SQL Server query developers, listen up! Query execution time is not everything you should be worried about. You need to examine the parse and compilation time for each of your queries too.

When you run a query, the SQL Server engine executes it. You get a runtime in SSMS or whichever tool you’re developing in. Take this “fine” example of a dashboard query from an ERP system.

If you go to the Messages pane to look for more details, it’s pretty sparse by default.

This runtime is not the complete picture of what it is doing while processing your query. Run the command “SET STATISTICS TIME, IO ON”. It provides greater level of information in the Messages pane in SSMS. Run that command, then re-select and execute your query.

Now open the Messages pane, and you are presented with much more information.

Do you see how it now breaks out parse and compilation time from execution time? In this example, this query took 3.4 seconds to parse and compile. That is an eternity.

We can also see that the query went parallel. The total execution time was 7.7 seconds, but we have approximately four times that of CPU time. We can estimate that our actual max degree of parallelism was across four CPUs.

You might even have some queries that spend an eternity compiling and then the execution time is very brief!

What is interesting is that when we look at our execution plan via SSMS, it does not directly display any item related to compilation in the root node of the plan. (It does show a lot of other garbage, but that’s a topic for a different day.)

It does show that our degree of parallelism is four, just as we estimated. (There are some execution plan tools that do show this, but shall remain nameless.)

Edit the plan’s raw XML, however, and we can see some more details missing in the GUI.

At the top of the plan XML under a second called QueryPlan is an entry for CompileTime, measured in milliseconds.
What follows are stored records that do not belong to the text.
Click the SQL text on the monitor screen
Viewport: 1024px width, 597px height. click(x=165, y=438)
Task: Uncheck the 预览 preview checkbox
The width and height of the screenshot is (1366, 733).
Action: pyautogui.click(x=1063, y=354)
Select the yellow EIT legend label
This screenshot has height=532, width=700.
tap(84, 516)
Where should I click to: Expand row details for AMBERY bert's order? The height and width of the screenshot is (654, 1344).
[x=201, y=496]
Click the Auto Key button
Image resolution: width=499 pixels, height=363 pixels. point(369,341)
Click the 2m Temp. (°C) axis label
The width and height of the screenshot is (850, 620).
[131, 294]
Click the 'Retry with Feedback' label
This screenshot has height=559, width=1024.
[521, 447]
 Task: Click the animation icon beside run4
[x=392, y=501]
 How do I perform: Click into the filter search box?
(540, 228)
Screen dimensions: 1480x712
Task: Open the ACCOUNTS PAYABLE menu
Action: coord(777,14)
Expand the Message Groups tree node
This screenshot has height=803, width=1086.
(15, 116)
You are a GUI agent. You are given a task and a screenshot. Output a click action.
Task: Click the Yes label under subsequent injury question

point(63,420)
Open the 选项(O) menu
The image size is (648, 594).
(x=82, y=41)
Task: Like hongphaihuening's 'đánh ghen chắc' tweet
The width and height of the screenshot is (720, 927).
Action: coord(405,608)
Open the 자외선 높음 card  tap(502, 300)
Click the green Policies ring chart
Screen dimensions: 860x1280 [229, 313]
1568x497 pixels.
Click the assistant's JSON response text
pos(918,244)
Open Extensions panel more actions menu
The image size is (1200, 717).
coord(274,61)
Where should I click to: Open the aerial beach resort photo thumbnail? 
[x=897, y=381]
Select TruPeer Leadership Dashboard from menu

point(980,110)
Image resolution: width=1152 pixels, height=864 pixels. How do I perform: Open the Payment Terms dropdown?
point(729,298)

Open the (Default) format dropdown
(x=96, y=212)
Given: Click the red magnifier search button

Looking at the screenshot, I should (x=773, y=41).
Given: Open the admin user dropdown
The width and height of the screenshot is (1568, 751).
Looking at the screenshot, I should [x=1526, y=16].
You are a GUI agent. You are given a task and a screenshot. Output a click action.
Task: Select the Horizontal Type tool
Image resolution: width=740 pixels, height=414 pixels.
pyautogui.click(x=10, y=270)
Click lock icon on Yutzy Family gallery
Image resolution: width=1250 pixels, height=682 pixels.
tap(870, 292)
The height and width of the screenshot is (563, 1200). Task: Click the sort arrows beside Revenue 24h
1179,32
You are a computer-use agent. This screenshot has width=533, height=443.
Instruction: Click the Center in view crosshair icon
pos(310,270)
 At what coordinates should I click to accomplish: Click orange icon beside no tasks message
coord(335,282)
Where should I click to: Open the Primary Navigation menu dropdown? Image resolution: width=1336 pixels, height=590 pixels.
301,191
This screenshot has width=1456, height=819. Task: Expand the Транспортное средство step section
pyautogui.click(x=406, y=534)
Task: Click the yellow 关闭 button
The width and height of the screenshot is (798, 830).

Now, in many cases where queries contain any number of suboptimal items, our compilation time can actually (sometimes greatly) exceed the runtime of the query! This list includes:

  • Significant amounts of business logic embedded in the code
  • Missing indexes or outdated statistics
  • Use of dynamic SQL
  • Querying views
  • Views joined to other views
  • UDFs and TVFs, especially in query predicates

The tough part is that as the query complexity grows, so does parse and compile time. The use of suboptimal constructs amplifies it. With that compilation time comes a spike in CPU and some memory consumed while it compiles. If the query parse and compile time reaches two seconds, an internal engine threshold, it will hit a timeout and stops the process and just goes with what it has at that time. It might be an optimal plan… or it might be a bad plan. (If the engine encounters some of these items listed above or a lot of other scenarios, it can recompile, which can cause the parse and compilation time to grow even higher.)

It gets worse. Many SQL Server monitoring tools usually do not capture the compilation time, but just capture the execution runtimes. This omission means that a significant portion of the actual runtime of the overall command could be completely missing from any monitoring telemetry you might have. With a diagnostics query, you can view the compilation time for all queries pulled from the execution plan cache. Thanks Jonathan for the query!

At a micro-level, review your query parse and compilation time as you develop your queries. If it suddenly spikes or is elevated to begin with, undo the last change and review before deploying the code to production.

At a macro-level, review the top compilation offenders. You might be surprised at what you find! At that point, start reworking the queries that you have under your control and cut that time down! An easy bandaged solution is to repackage the queries as a stored procedure, as you might just find your plans get re-used much more frequently, and that compilation time impact is cut to zero once a plan is developed. (It won’t fix the inefficient commands, but can at least reduce that compilation time.)

If high compilation times are encountered in third-party databases, take this raw detail and go to them to present the findings. They need to address these inefficiencies as soon as they can, or else you will eventually be needing to add more CPU cores to this server just to handle the inefficient code, all of which costs your organization money in the form of new SQL Server licensing.